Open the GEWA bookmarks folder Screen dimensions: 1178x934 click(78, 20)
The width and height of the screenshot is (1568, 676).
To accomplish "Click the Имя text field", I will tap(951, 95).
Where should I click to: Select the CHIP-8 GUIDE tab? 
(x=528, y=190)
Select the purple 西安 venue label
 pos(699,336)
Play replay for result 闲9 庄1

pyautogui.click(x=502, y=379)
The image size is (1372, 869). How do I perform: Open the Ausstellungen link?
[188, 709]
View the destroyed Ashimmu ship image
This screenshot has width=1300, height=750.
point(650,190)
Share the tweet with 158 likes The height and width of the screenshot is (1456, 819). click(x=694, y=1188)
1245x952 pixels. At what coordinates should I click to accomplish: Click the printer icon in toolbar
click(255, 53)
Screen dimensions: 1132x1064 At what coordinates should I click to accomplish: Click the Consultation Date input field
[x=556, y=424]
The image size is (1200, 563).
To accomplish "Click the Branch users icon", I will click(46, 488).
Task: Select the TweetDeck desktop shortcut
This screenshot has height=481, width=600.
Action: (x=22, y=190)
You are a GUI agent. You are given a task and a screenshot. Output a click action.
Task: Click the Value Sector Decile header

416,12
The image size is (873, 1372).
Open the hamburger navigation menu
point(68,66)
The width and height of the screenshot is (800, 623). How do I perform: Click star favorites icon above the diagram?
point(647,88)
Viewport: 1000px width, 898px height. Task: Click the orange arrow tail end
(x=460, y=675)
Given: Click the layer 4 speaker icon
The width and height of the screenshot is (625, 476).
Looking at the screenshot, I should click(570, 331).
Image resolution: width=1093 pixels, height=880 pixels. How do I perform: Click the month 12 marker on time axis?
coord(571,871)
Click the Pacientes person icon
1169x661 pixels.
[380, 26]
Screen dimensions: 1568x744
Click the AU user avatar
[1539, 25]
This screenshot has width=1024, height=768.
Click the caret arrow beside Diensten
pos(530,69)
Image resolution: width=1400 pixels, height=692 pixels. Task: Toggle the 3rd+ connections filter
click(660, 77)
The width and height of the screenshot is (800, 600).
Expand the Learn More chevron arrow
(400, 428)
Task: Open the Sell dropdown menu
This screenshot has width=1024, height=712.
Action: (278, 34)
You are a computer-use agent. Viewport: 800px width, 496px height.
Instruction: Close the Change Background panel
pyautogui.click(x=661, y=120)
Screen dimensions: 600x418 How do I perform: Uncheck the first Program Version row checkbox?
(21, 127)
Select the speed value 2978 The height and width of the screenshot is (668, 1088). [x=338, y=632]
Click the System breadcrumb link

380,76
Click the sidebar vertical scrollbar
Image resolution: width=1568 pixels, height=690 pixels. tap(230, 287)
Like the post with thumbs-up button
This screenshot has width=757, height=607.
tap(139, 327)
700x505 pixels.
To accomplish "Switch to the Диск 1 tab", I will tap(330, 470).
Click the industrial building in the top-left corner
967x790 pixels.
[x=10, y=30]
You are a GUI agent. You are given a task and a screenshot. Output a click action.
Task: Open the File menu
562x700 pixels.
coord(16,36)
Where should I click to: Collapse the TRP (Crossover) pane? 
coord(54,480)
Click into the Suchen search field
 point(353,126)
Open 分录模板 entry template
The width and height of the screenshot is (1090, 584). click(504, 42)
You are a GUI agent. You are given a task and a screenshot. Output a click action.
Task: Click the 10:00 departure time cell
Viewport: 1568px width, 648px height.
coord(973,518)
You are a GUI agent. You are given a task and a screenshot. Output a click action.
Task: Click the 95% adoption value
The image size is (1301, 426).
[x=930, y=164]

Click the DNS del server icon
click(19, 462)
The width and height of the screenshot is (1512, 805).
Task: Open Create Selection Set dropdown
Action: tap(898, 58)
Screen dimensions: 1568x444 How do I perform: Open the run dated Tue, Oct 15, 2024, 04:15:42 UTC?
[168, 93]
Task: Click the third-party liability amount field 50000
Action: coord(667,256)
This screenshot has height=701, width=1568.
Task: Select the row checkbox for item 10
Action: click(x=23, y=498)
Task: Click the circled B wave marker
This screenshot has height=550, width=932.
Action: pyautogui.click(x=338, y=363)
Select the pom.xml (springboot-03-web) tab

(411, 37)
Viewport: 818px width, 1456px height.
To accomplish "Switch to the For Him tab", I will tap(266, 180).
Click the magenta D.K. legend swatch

□ □ □ □ □ □ □

*Your assignment*.
Repeat the data precisely, line by line.

*Finished exercise*.
Open the GEWA bookmarks folder Screen dimensions: 1178x934 click(78, 20)
The width and height of the screenshot is (1568, 676).
To accomplish "Click the Имя text field", I will tap(951, 95).
Where should I click to: Select the CHIP-8 GUIDE tab? 
(x=528, y=190)
Select the purple 西安 venue label
 pos(699,336)
Play replay for result 闲9 庄1

pyautogui.click(x=502, y=379)
The image size is (1372, 869). How do I perform: Open the Ausstellungen link?
[188, 709]
View the destroyed Ashimmu ship image
This screenshot has width=1300, height=750.
point(650,190)
Share the tweet with 158 likes The height and width of the screenshot is (1456, 819). click(x=694, y=1188)
1245x952 pixels. At what coordinates should I click to accomplish: Click the printer icon in toolbar
click(255, 53)
Screen dimensions: 1132x1064 At what coordinates should I click to accomplish: Click the Consultation Date input field
[x=556, y=424]
The image size is (1200, 563).
To accomplish "Click the Branch users icon", I will click(46, 488).
Task: Select the TweetDeck desktop shortcut
This screenshot has height=481, width=600.
Action: (x=22, y=190)
You are a GUI agent. You are given a task and a screenshot. Output a click action.
Task: Click the Value Sector Decile header

416,12
The image size is (873, 1372).
Open the hamburger navigation menu
point(68,66)
The width and height of the screenshot is (800, 623). How do I perform: Click star favorites icon above the diagram?
point(647,88)
Viewport: 1000px width, 898px height. Task: Click the orange arrow tail end
(x=460, y=675)
Given: Click the layer 4 speaker icon
The width and height of the screenshot is (625, 476).
Looking at the screenshot, I should click(570, 331).
Image resolution: width=1093 pixels, height=880 pixels. How do I perform: Click the month 12 marker on time axis?
coord(571,871)
Click the Pacientes person icon
1169x661 pixels.
[380, 26]
Screen dimensions: 1568x744
Click the AU user avatar
[1539, 25]
This screenshot has width=1024, height=768.
Click the caret arrow beside Diensten
pos(530,69)
Image resolution: width=1400 pixels, height=692 pixels. Task: Toggle the 3rd+ connections filter
click(660, 77)
The width and height of the screenshot is (800, 600).
Expand the Learn More chevron arrow
(400, 428)
Task: Open the Sell dropdown menu
This screenshot has width=1024, height=712.
Action: (278, 34)
You are a computer-use agent. Viewport: 800px width, 496px height.
Instruction: Close the Change Background panel
pyautogui.click(x=661, y=120)
Screen dimensions: 600x418 How do I perform: Uncheck the first Program Version row checkbox?
(21, 127)
Select the speed value 2978 The height and width of the screenshot is (668, 1088). [x=338, y=632]
Click the System breadcrumb link

380,76
Click the sidebar vertical scrollbar
Image resolution: width=1568 pixels, height=690 pixels. tap(230, 287)
Like the post with thumbs-up button
This screenshot has width=757, height=607.
tap(139, 327)
700x505 pixels.
To accomplish "Switch to the Диск 1 tab", I will tap(330, 470).
Click the industrial building in the top-left corner
967x790 pixels.
[x=10, y=30]
You are a GUI agent. You are given a task and a screenshot. Output a click action.
Task: Open the File menu
562x700 pixels.
coord(16,36)
Where should I click to: Collapse the TRP (Crossover) pane? 
coord(54,480)
Click into the Suchen search field
 point(353,126)
Open 分录模板 entry template
The width and height of the screenshot is (1090, 584). click(504, 42)
You are a GUI agent. You are given a task and a screenshot. Output a click action.
Task: Click the 10:00 departure time cell
Viewport: 1568px width, 648px height.
coord(973,518)
You are a GUI agent. You are given a task and a screenshot. Output a click action.
Task: Click the 95% adoption value
The image size is (1301, 426).
[x=930, y=164]

Click the DNS del server icon
click(19, 462)
The width and height of the screenshot is (1512, 805).
Task: Open Create Selection Set dropdown
Action: tap(898, 58)
Screen dimensions: 1568x444 How do I perform: Open the run dated Tue, Oct 15, 2024, 04:15:42 UTC?
[168, 93]
Task: Click the third-party liability amount field 50000
Action: coord(667,256)
This screenshot has height=701, width=1568.
Task: Select the row checkbox for item 10
Action: click(x=23, y=498)
Task: Click the circled B wave marker
This screenshot has height=550, width=932.
Action: pyautogui.click(x=338, y=363)
Select the pom.xml (springboot-03-web) tab

(411, 37)
Viewport: 818px width, 1456px height.
To accomplish "Switch to the For Him tab", I will tap(266, 180).
Click the magenta D.K. legend swatch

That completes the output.